((

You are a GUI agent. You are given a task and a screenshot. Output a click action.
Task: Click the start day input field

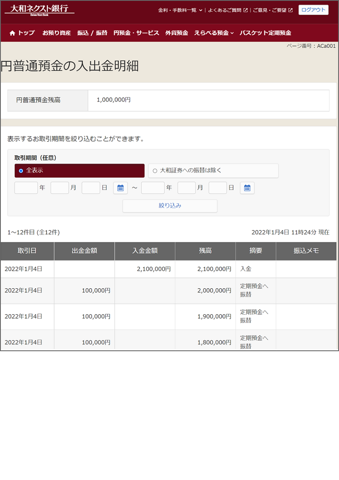pyautogui.click(x=91, y=188)
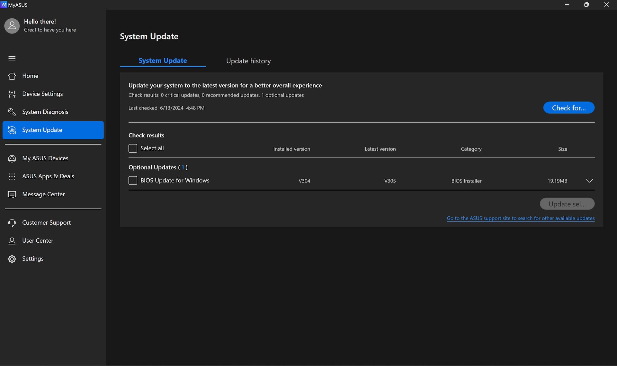Check the Select all checkbox
Image resolution: width=617 pixels, height=366 pixels.
point(133,148)
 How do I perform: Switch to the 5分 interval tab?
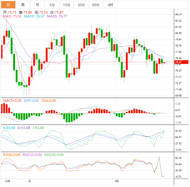tap(52, 5)
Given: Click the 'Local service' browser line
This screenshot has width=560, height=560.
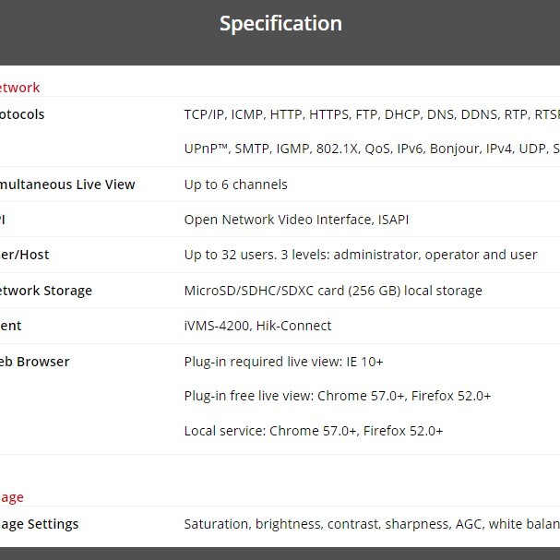Looking at the screenshot, I should tap(314, 431).
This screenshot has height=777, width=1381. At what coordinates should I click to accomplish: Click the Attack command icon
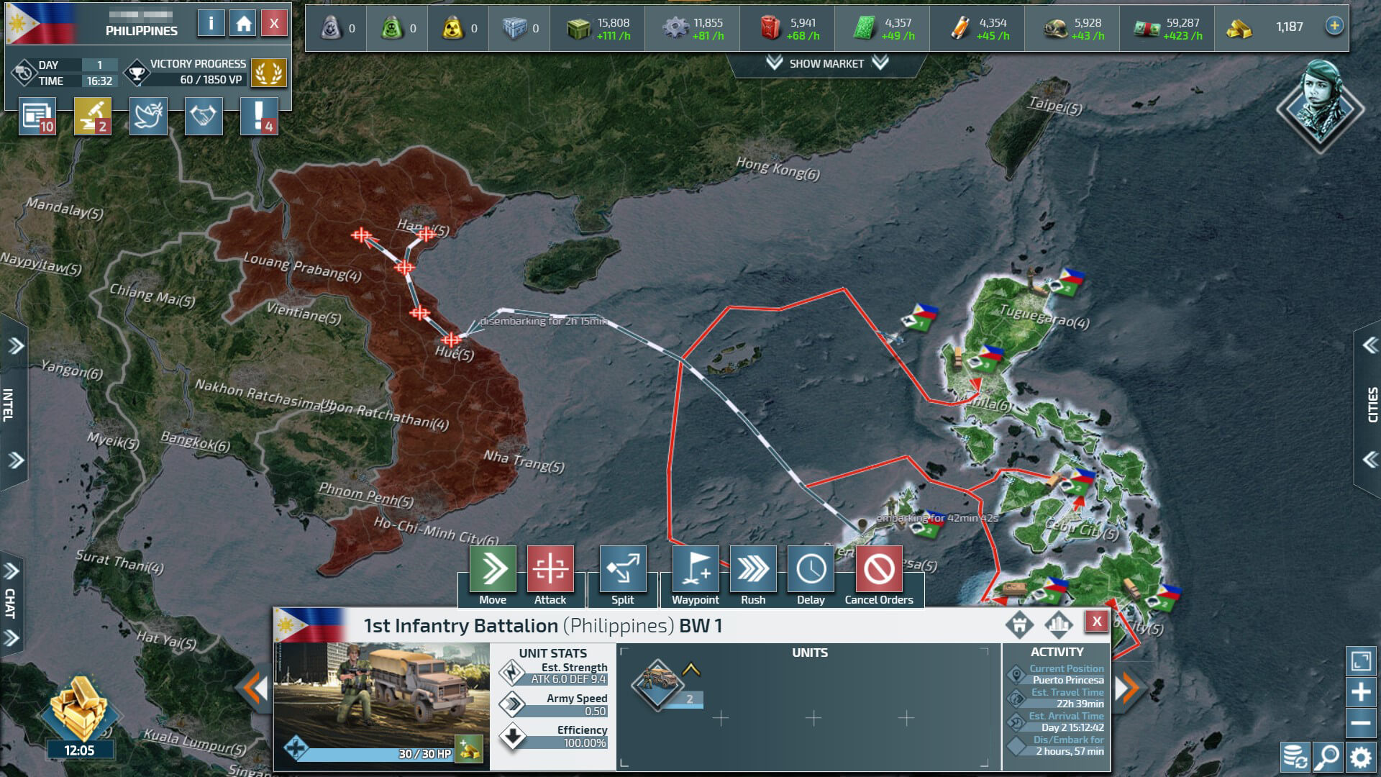pos(550,569)
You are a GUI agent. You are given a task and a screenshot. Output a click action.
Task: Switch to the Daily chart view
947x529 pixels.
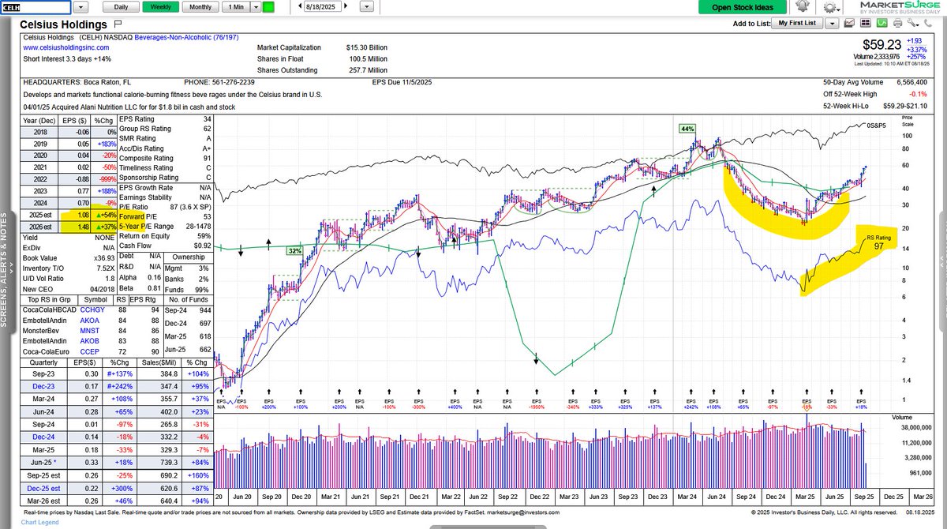click(x=121, y=6)
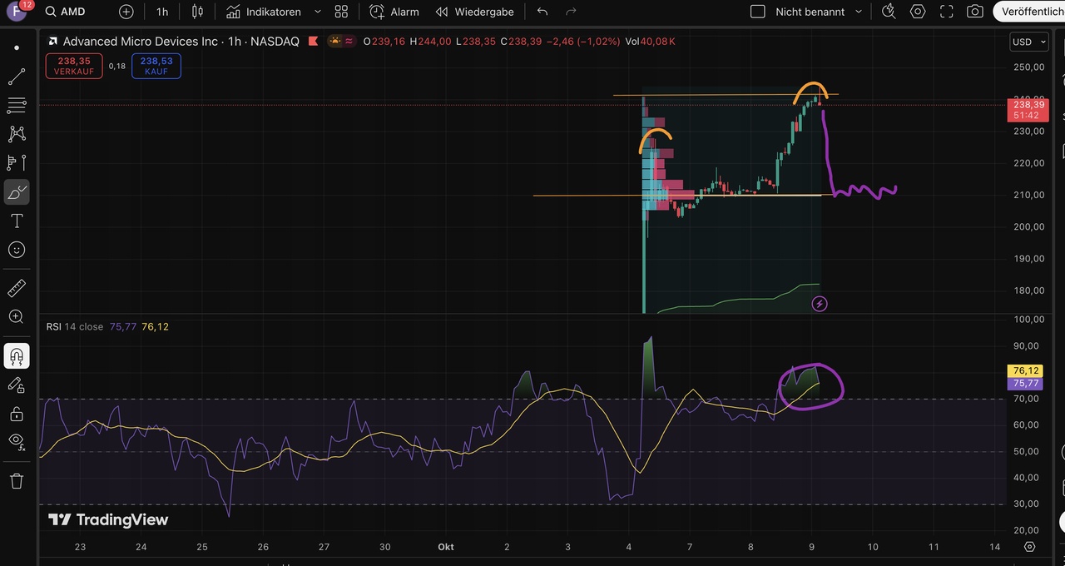Take a chart snapshot with camera icon
Image resolution: width=1065 pixels, height=566 pixels.
pyautogui.click(x=974, y=12)
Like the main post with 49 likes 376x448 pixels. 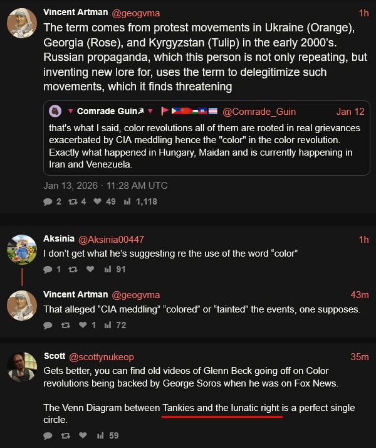click(97, 201)
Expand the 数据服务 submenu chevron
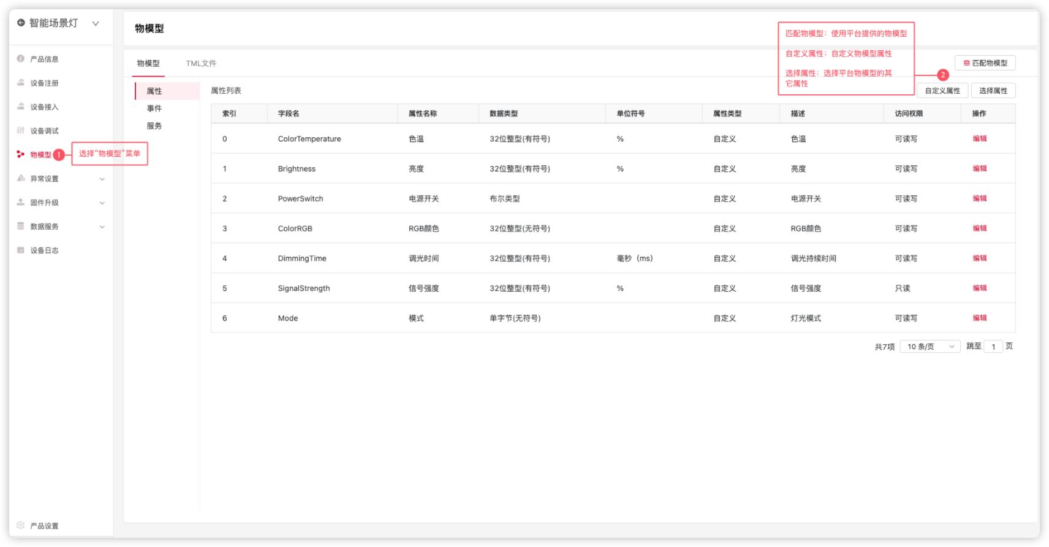This screenshot has width=1049, height=547. [x=102, y=227]
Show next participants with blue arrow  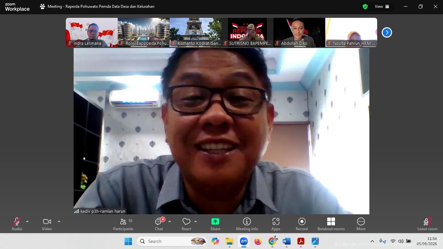click(387, 32)
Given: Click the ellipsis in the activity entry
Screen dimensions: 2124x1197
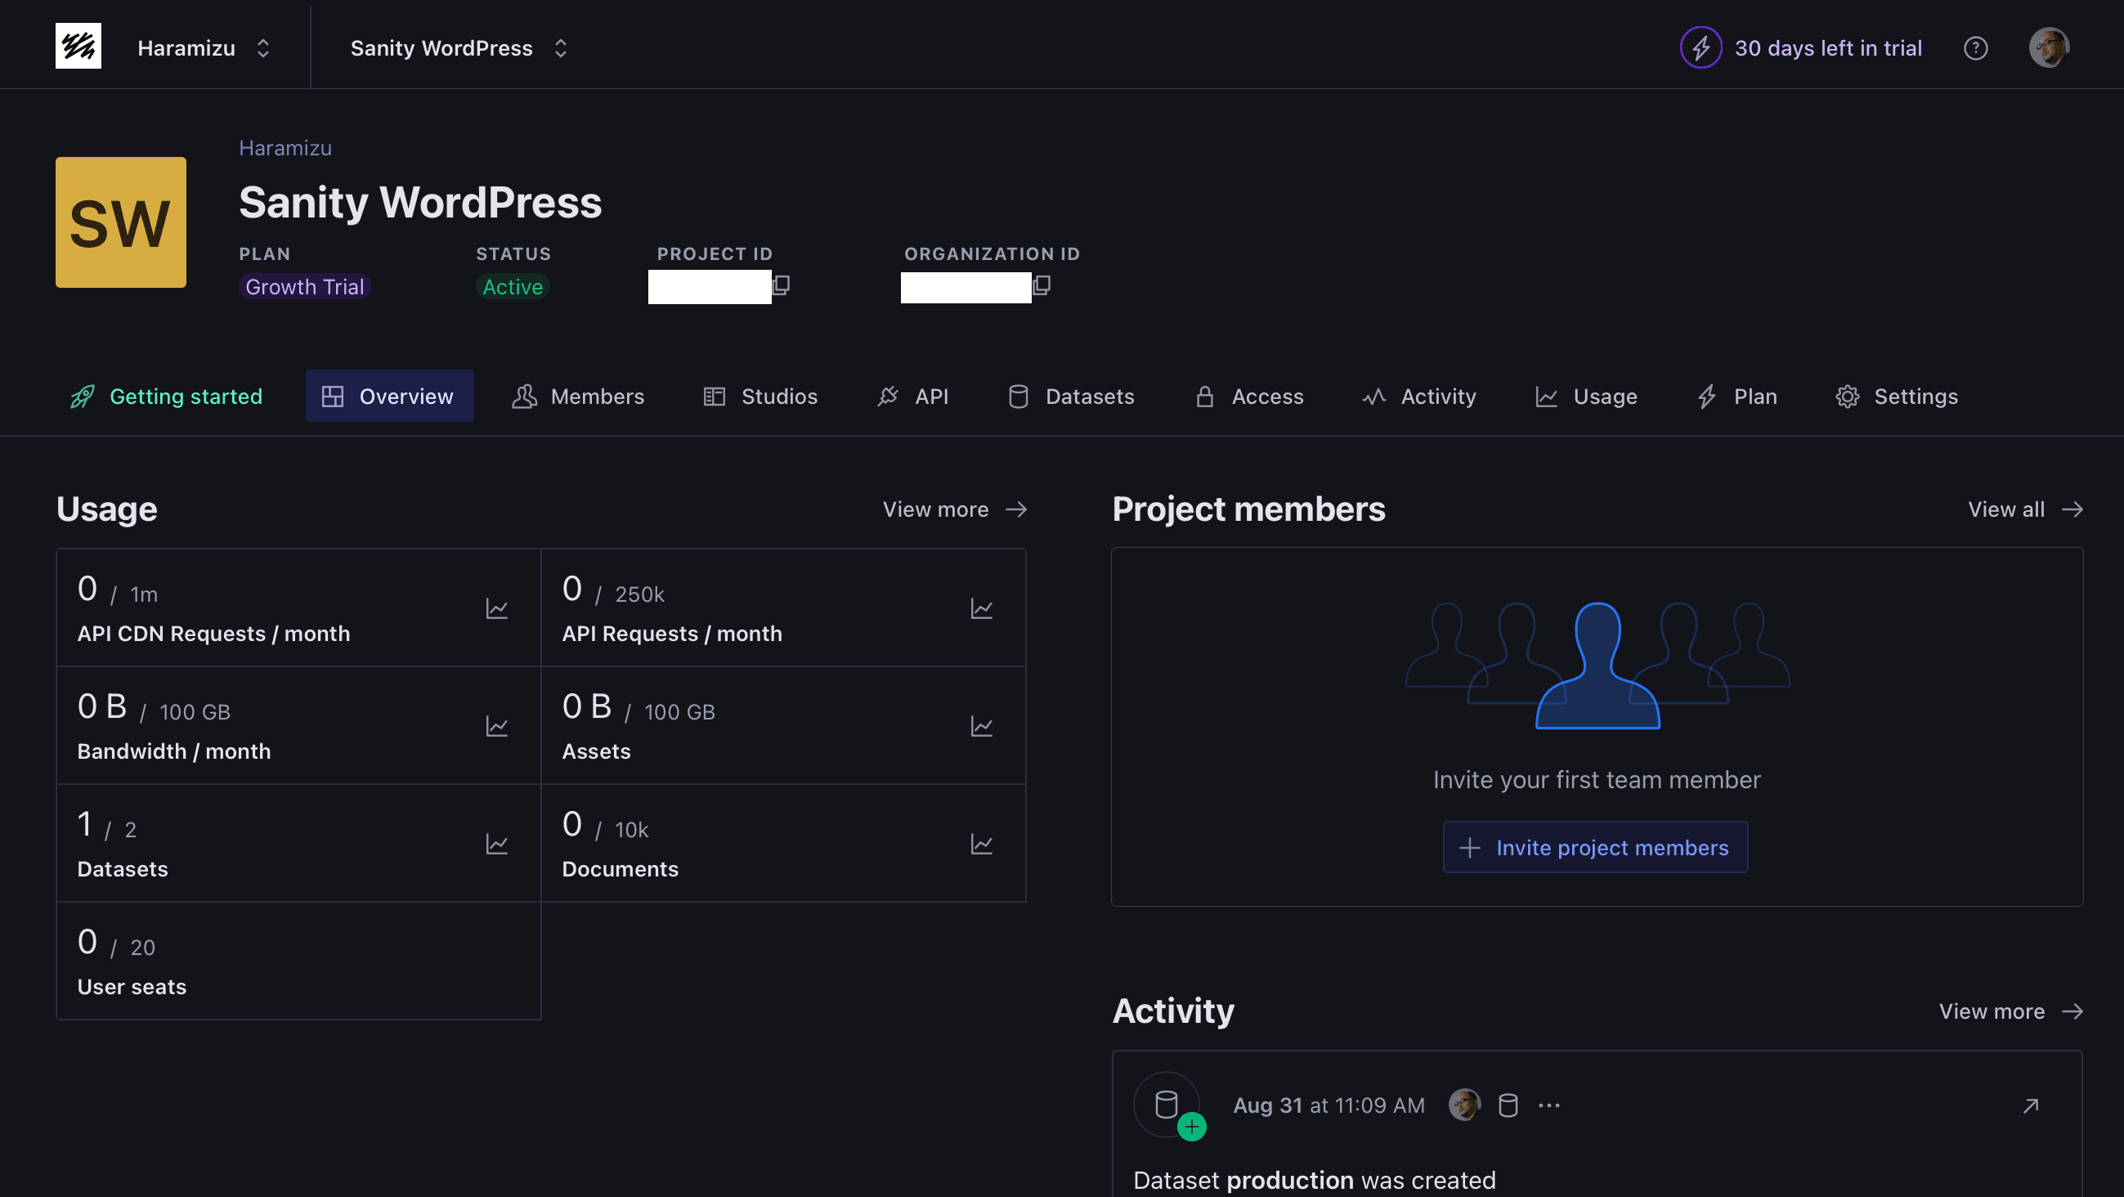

))

WRITTEN TASK: Quote the rows exactly, from the start of the rows through the line containing "pos(550,569)", inclusive. Leave the pictures out of your answer.

WRITTEN REPLY:
You are a GUI agent. You are given a task and a screenshot. Output a click action.
Task: Click the start day input field

pyautogui.click(x=91, y=188)
Check the Select all checkbox
Image resolution: width=617 pixels, height=366 pixels.
point(133,148)
 How do I perform: Switch to the 5分 interval tab?
tap(52, 5)
Given: Click the 'Local service' browser line
This screenshot has width=560, height=560.
Looking at the screenshot, I should tap(314, 431).
This screenshot has height=777, width=1381. At what coordinates should I click to accomplish: Click the Attack command icon
pos(550,569)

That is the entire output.